*** Task input ***
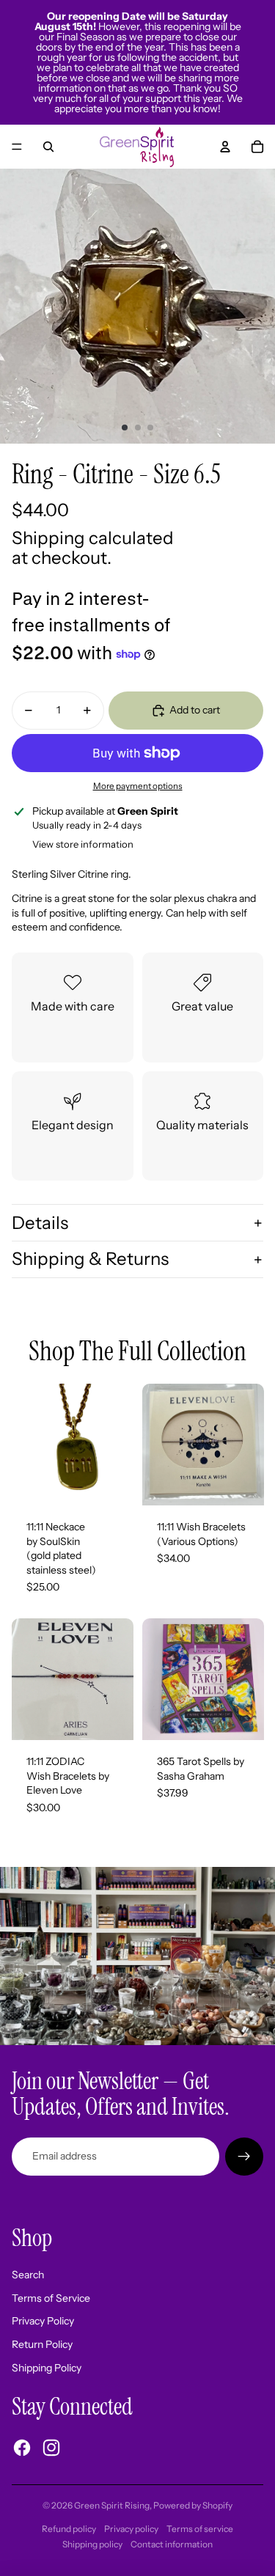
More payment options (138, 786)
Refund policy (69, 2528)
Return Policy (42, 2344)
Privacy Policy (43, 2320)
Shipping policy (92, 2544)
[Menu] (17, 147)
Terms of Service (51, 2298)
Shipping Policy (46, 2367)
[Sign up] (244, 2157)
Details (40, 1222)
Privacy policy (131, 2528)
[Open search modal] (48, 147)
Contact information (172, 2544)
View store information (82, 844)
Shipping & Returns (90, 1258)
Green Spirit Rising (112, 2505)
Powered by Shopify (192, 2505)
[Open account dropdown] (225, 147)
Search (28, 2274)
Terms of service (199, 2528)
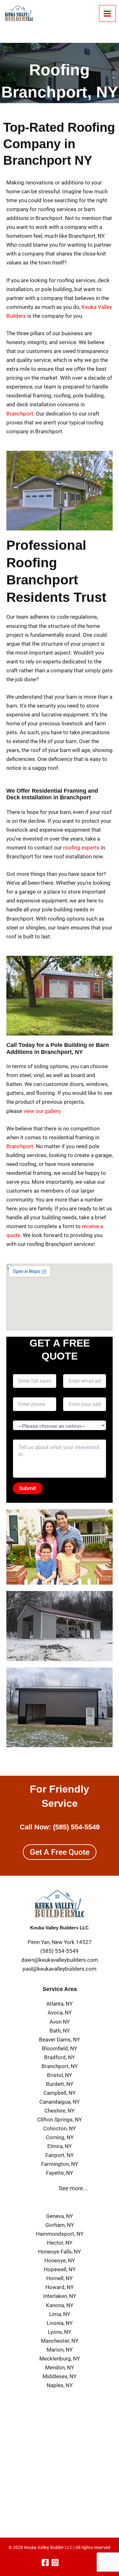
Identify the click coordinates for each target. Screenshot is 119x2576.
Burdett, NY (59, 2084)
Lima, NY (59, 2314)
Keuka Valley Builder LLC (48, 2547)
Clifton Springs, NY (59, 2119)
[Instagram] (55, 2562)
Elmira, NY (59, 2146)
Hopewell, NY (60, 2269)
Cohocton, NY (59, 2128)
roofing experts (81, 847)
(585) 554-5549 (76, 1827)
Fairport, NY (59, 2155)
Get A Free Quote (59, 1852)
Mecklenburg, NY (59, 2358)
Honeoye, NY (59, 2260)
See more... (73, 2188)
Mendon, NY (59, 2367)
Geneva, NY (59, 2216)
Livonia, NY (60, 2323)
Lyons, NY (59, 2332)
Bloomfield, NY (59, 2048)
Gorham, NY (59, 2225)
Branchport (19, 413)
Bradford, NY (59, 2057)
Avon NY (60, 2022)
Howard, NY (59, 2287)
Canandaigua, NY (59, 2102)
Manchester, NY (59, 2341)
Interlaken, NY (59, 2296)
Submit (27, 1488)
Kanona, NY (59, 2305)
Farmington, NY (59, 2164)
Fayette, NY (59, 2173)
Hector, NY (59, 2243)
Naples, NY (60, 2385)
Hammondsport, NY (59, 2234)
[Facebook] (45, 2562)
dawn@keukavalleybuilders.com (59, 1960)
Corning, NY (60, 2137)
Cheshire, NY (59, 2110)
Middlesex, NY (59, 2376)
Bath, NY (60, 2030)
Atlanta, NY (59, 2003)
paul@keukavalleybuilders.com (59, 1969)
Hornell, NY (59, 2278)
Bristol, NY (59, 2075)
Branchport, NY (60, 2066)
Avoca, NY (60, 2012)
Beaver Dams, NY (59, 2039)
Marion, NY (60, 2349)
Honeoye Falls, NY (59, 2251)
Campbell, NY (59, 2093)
*** End of Task input ***
*** Task input ***
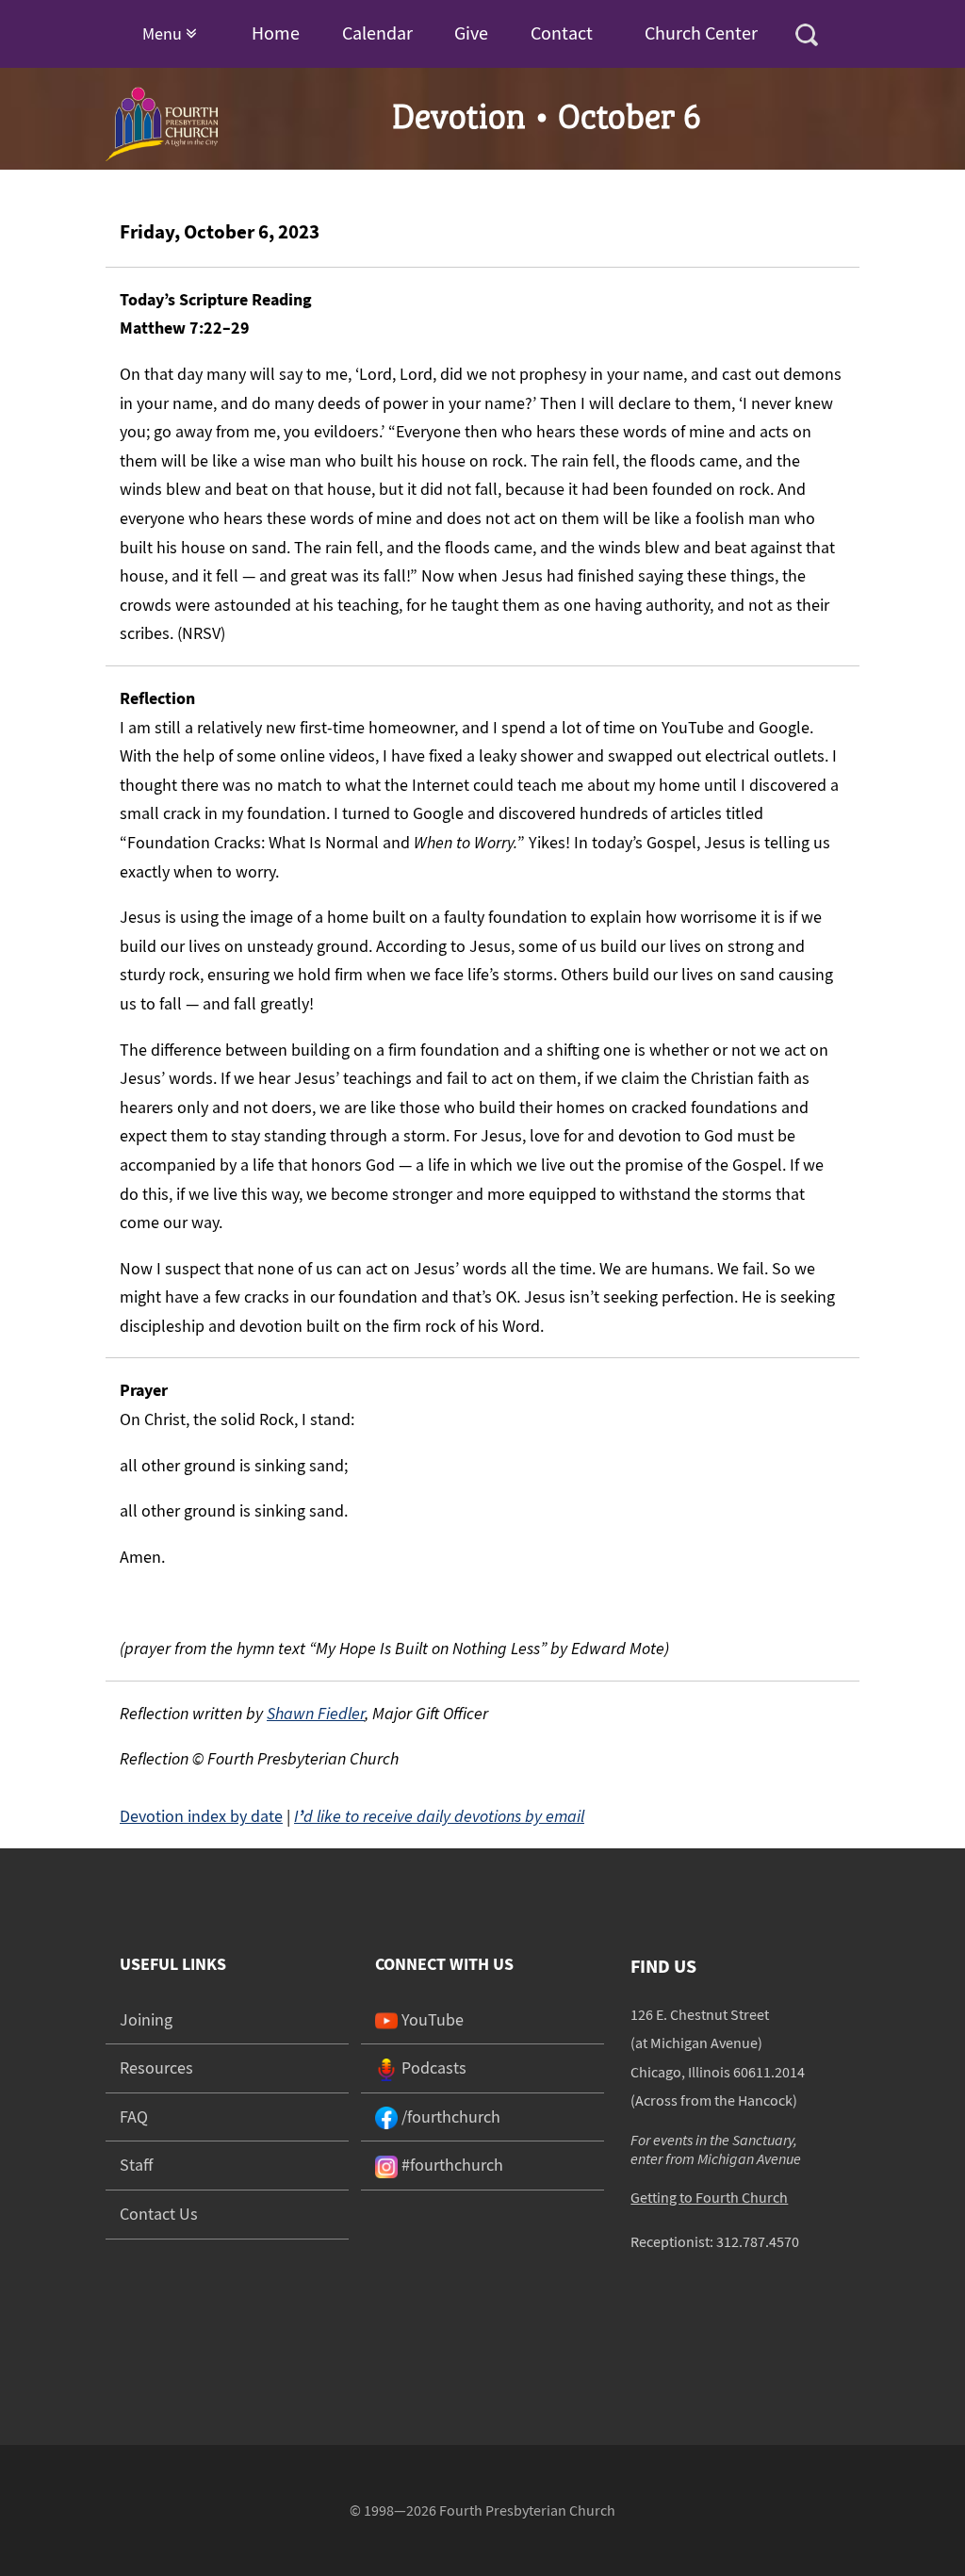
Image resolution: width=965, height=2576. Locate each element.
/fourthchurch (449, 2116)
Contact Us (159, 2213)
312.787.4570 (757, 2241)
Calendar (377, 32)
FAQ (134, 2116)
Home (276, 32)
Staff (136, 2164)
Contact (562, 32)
*** End of Task input ***
→ **What you will do**:
Everything in the material above from the line that has "Gorham, NY (59, 2225)" through the line that has "Atlanta, NY (59, 2003)" must be duplicated exactly, with no other lines given.

→ **Response area**:
Gorham, NY (59, 2225)
Branchport (19, 413)
Bradford, NY (59, 2057)
Avon NY (60, 2022)
Howard, NY (59, 2287)
Canandaigua, NY (59, 2102)
Manchester, NY (59, 2341)
Interlaken, NY (59, 2296)
Submit (27, 1488)
Kanona, NY (59, 2305)
Farmington, NY (59, 2164)
Fayette, NY (59, 2173)
Hector, NY (59, 2243)
Naples, NY (60, 2385)
Hammondsport, NY (59, 2234)
[Facebook] (45, 2562)
dawn@keukavalleybuilders.com (59, 1960)
Corning, NY (60, 2137)
Cheshire, NY (59, 2110)
Middlesex, NY (59, 2376)
Bath, NY (60, 2030)
Atlanta, NY (59, 2003)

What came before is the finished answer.